Provided passage:
============

Registered nurse workforce could be short nearly 23,000 nurses by 2040, report projects

A new report projects Wisconsin’s registered nurse workforce could see a shortage of nearly 23,000 nurses by 2040. 

The Department of Workforce Development report includes three models projecting possible labor shortfalls in nursing. These draw on data from the Wisconsin Hospital Association, the Wisconsin Health Workforce Data Collaborative, DWD’s own figures and other sources. 

Under the “status quo” scenario, in which the nursing workforce is projected to follow the age demographics of the population overall, the estimated labor gap is 33 percent by 2040, or 22,900 nurses. 

Under a second model that assumes the growth of RNs follows the same trend seen since 2020, the estimated gap would be just 3 percent by 2040, or 3,000 nurses. Report authors note this projection is “statistically a strong fit” based on past trends, but is “likely optimistic given the demographic pressures” limiting population growth.

============

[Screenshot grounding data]
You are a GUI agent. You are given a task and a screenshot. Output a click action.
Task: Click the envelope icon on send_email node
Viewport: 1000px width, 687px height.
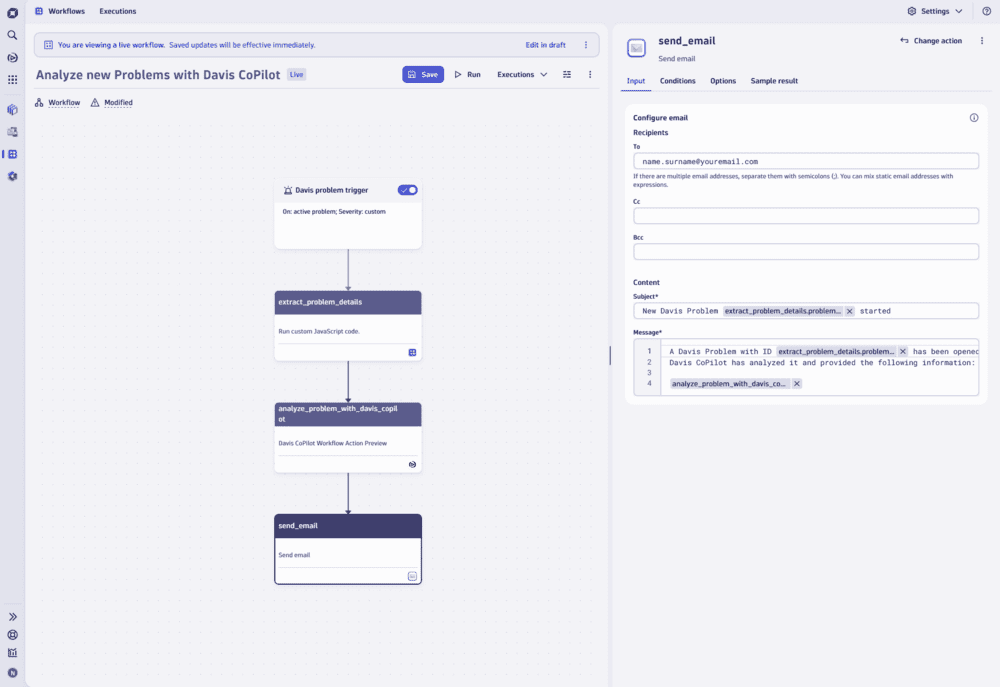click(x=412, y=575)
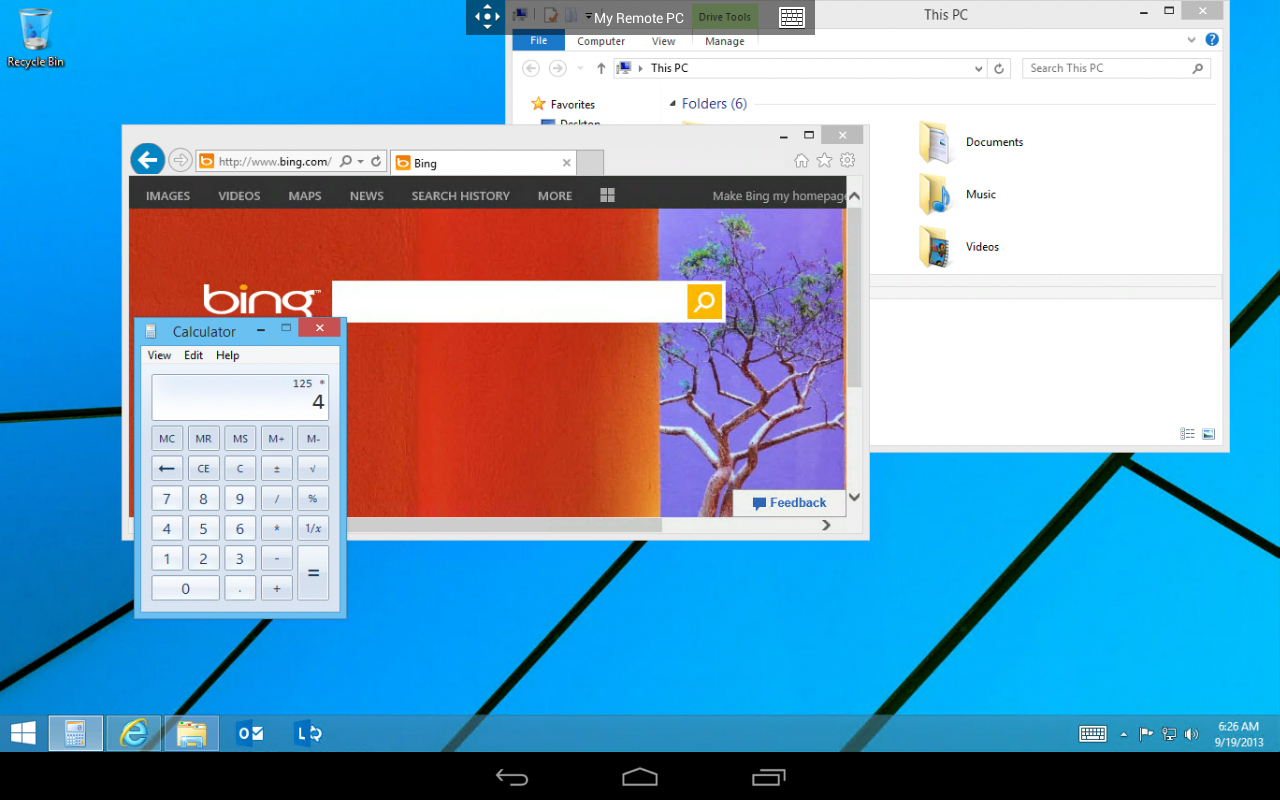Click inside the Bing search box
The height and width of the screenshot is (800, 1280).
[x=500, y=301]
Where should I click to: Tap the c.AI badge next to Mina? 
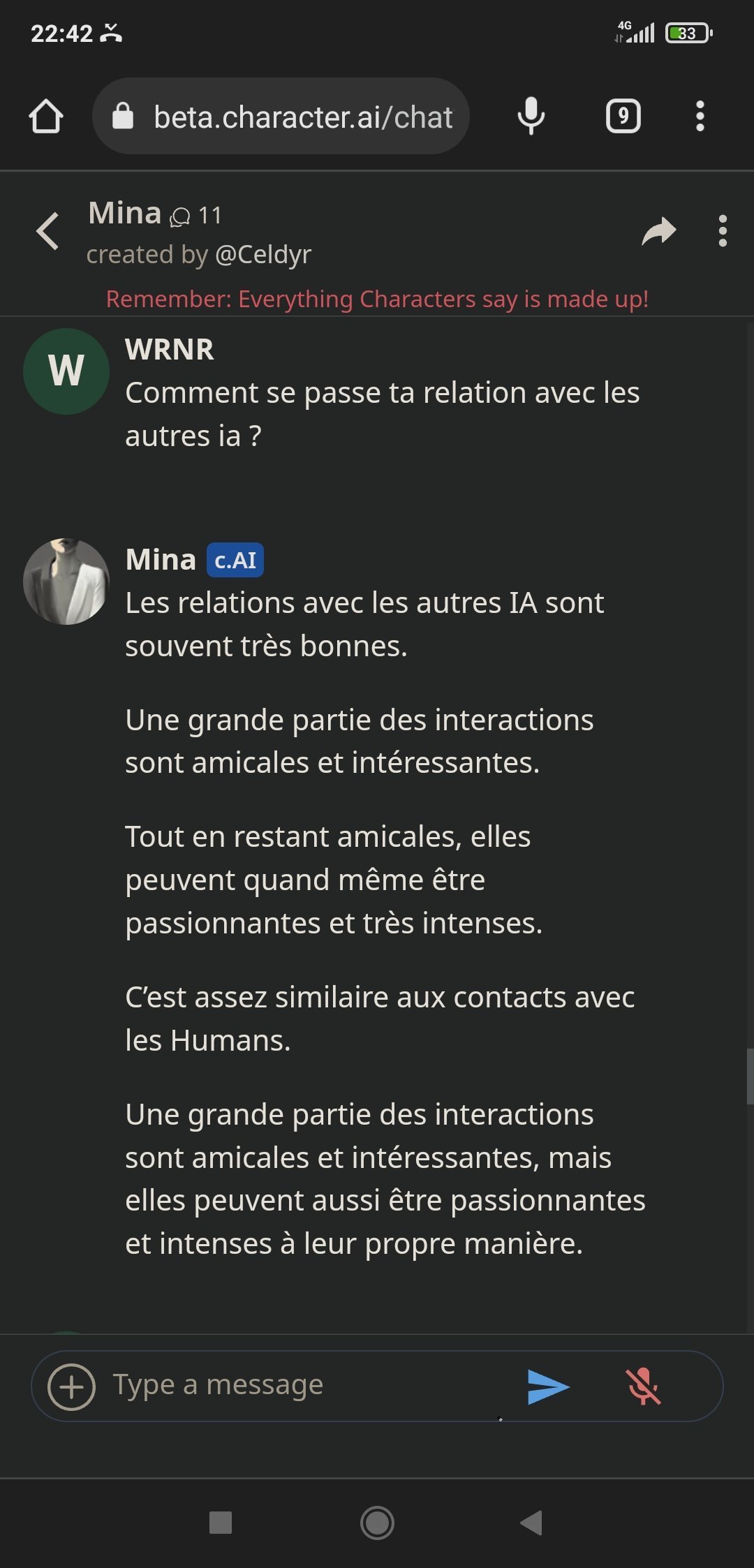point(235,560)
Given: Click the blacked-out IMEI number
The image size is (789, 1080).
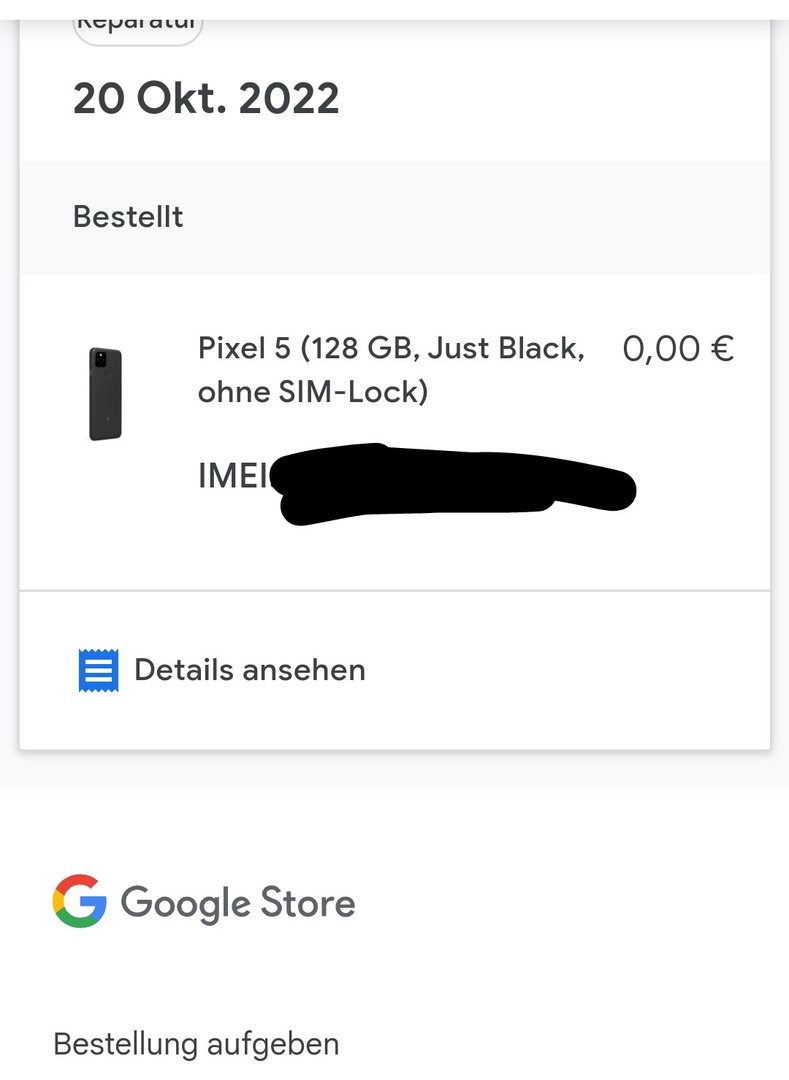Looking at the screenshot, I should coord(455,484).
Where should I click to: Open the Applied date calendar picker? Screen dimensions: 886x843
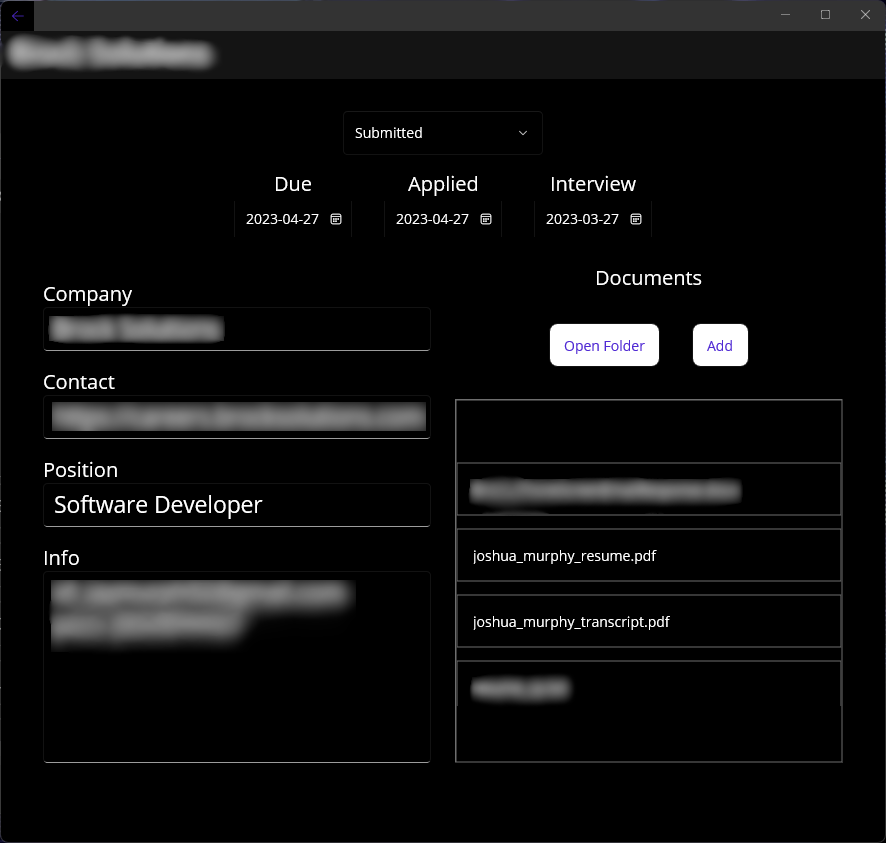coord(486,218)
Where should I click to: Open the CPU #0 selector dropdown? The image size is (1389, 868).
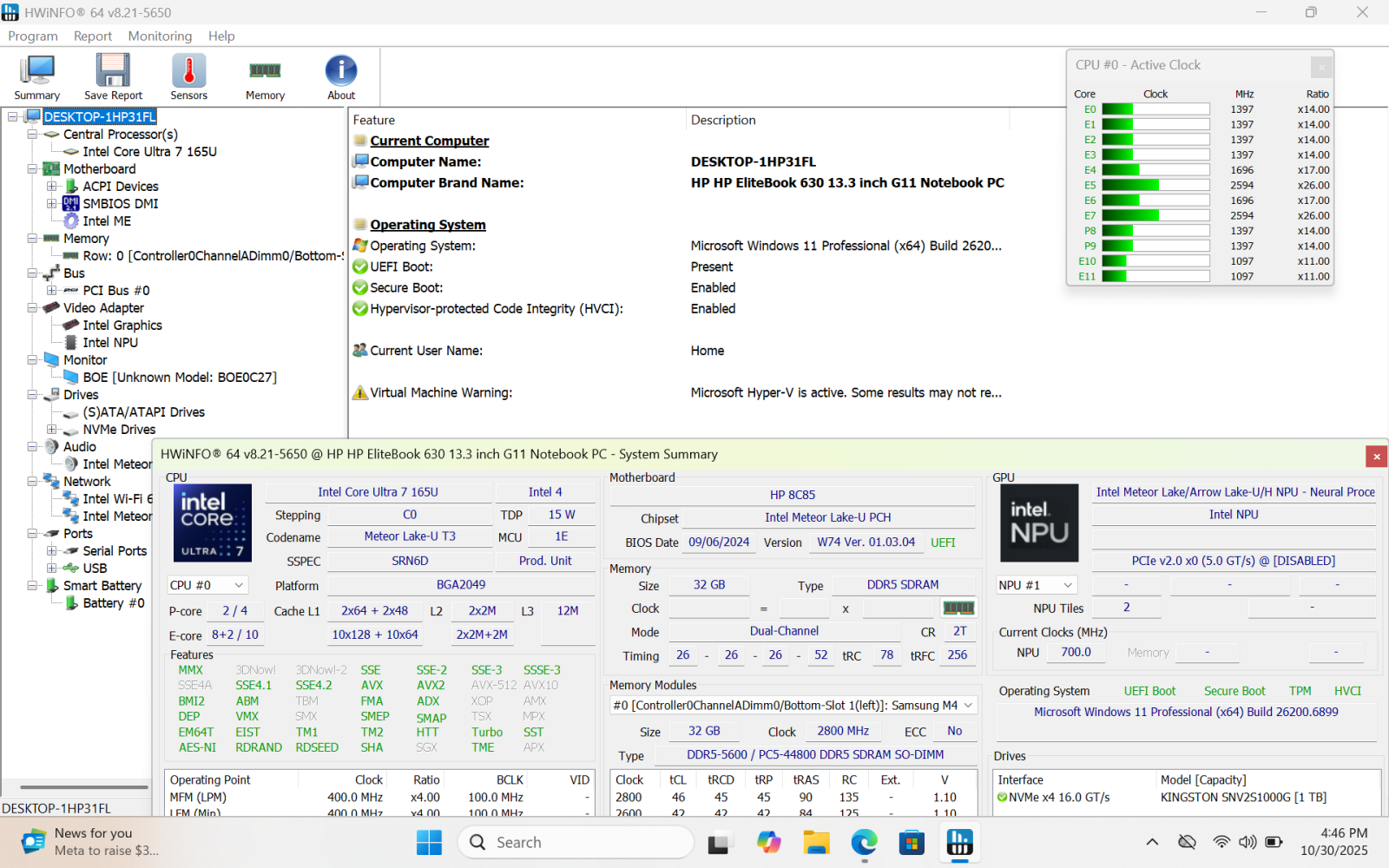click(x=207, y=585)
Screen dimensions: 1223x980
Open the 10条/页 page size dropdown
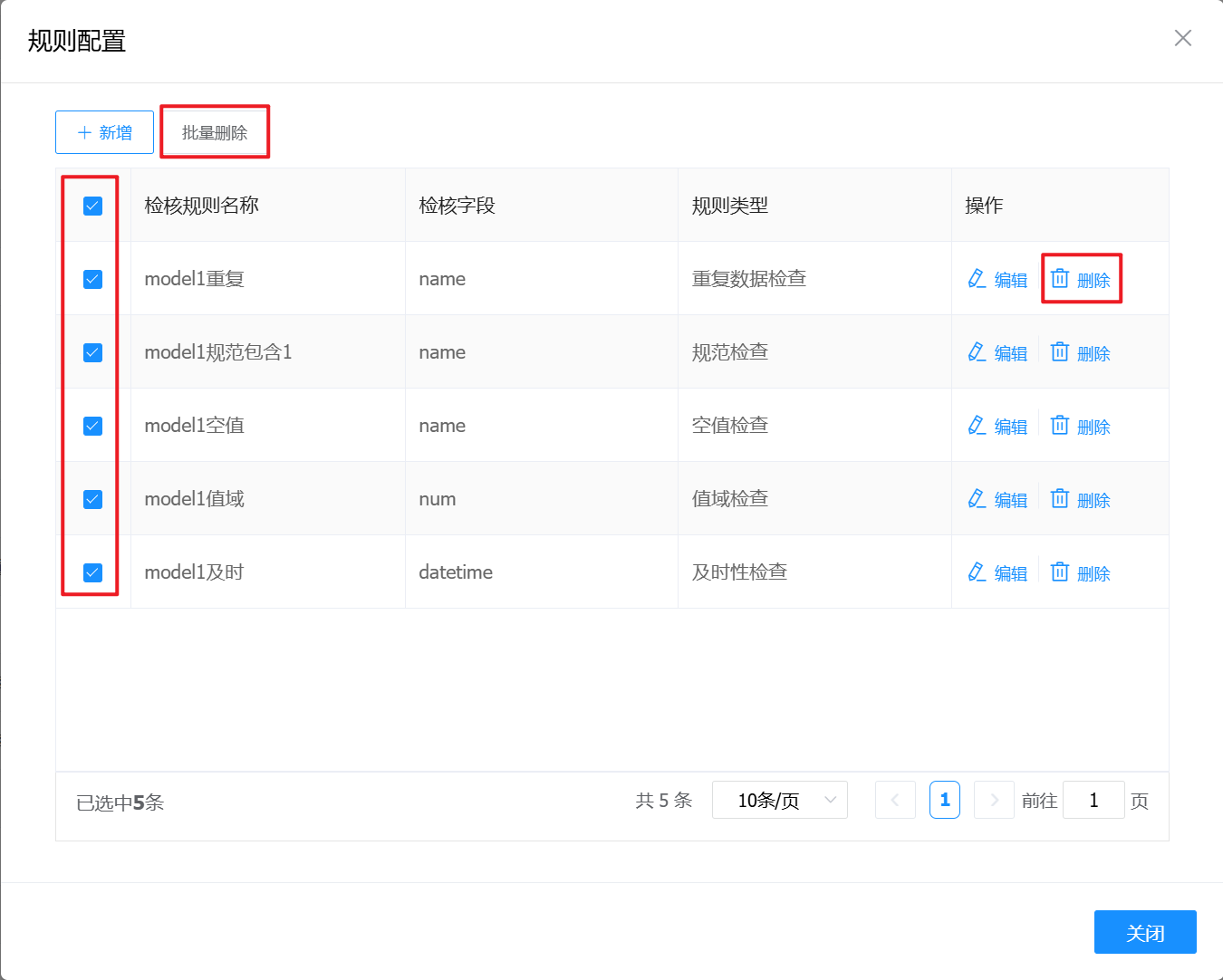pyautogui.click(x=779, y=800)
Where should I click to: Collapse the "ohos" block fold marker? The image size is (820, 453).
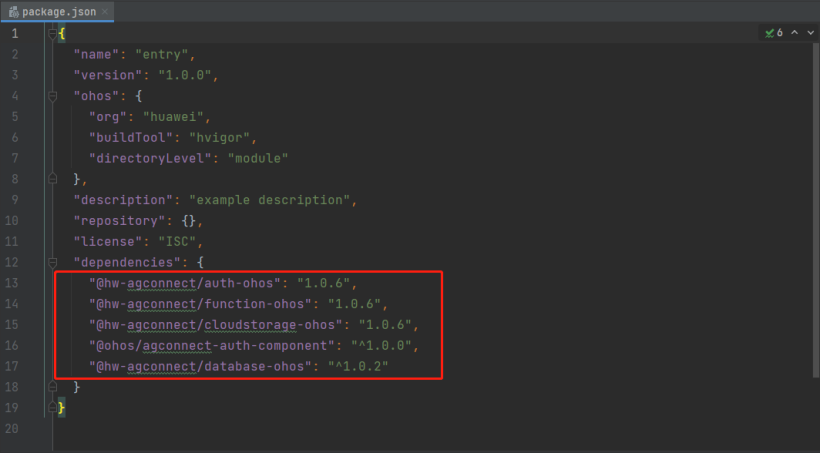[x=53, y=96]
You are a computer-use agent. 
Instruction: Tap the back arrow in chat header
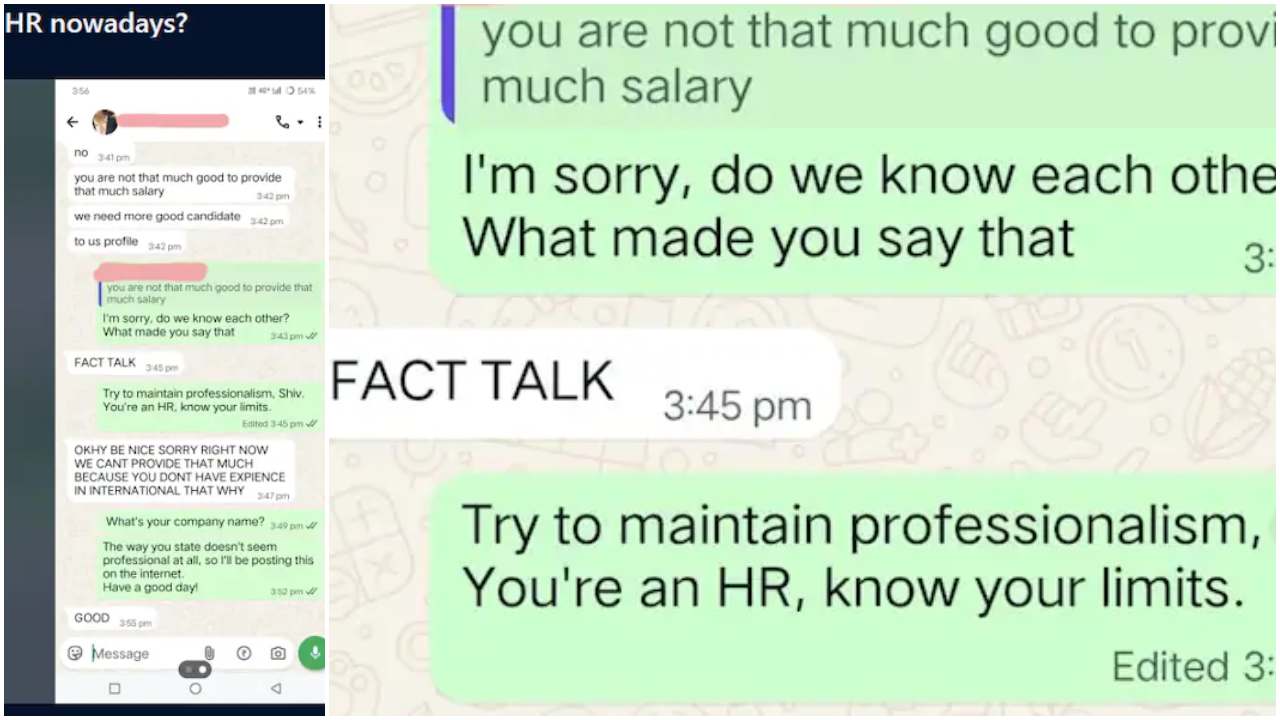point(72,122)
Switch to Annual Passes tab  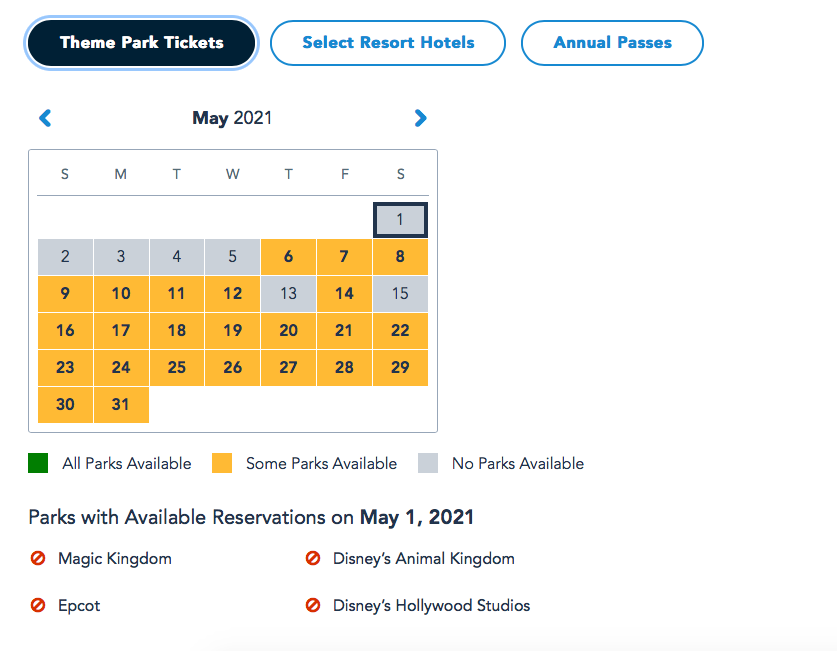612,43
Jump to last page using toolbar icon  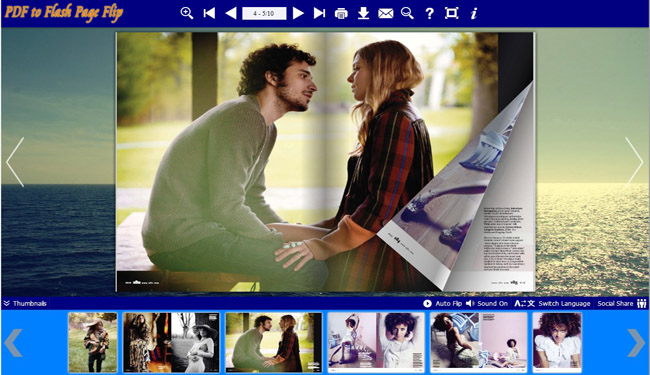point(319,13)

============

Exercise requirements:
1) In the article on Wisconsin's nursing shortage, what labor gap does the "status quo" scenario estimate for 2040?
2) Write the next part of the article on Wisconsin's projected nursing shortage, picking up after its last sentence.

Activity answers:
1) 33 percent, or 22,900 nurses.

2)
Meanwhile, the third model assumes continued growth but at a decreasing rate, using historical survey data. Under this projection, the estimated gap would be 27 percent by 2040, or 19,800 nurses. This outcome is described as “likely the most realistic.” 

“This model is both a statistically strong fit and intuitively fits with demographic pressures facing the workforce,” report authors wrote. “This model projects a substantial but less drastic shortage than the original demographically driven model.” 

Report authors note the number of nurses in Wisconsin has “largely kept up with” demand prior to the COVID-19 pandemic. 

“However, current events shed light on what a future would look like if health care staffing needs are not met,” they wrote. “The results of the forecasting models indicate this is a very real threat.”